● **What you will do**: Only the lines below starting at the one containing "Recursos docente (255, 155)" and ending at the one containing "Nombre (50, 943)" belong in the answer, each copied exactly.

[Data items]
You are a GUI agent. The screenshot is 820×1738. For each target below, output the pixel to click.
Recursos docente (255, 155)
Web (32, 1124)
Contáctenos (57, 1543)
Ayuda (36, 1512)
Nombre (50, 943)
==
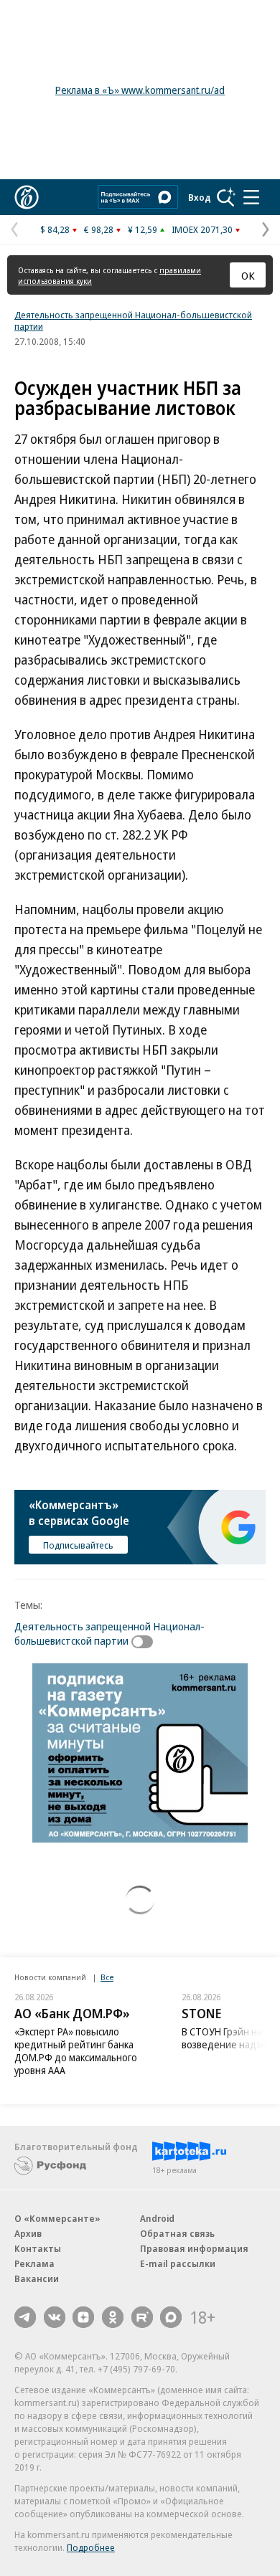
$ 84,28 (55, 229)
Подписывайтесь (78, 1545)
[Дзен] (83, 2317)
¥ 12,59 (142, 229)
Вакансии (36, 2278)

● **Your response**:
Recursos docente (255, 155)
Web (32, 1124)
Contáctenos (57, 1543)
Ayuda (36, 1512)
Nombre (50, 943)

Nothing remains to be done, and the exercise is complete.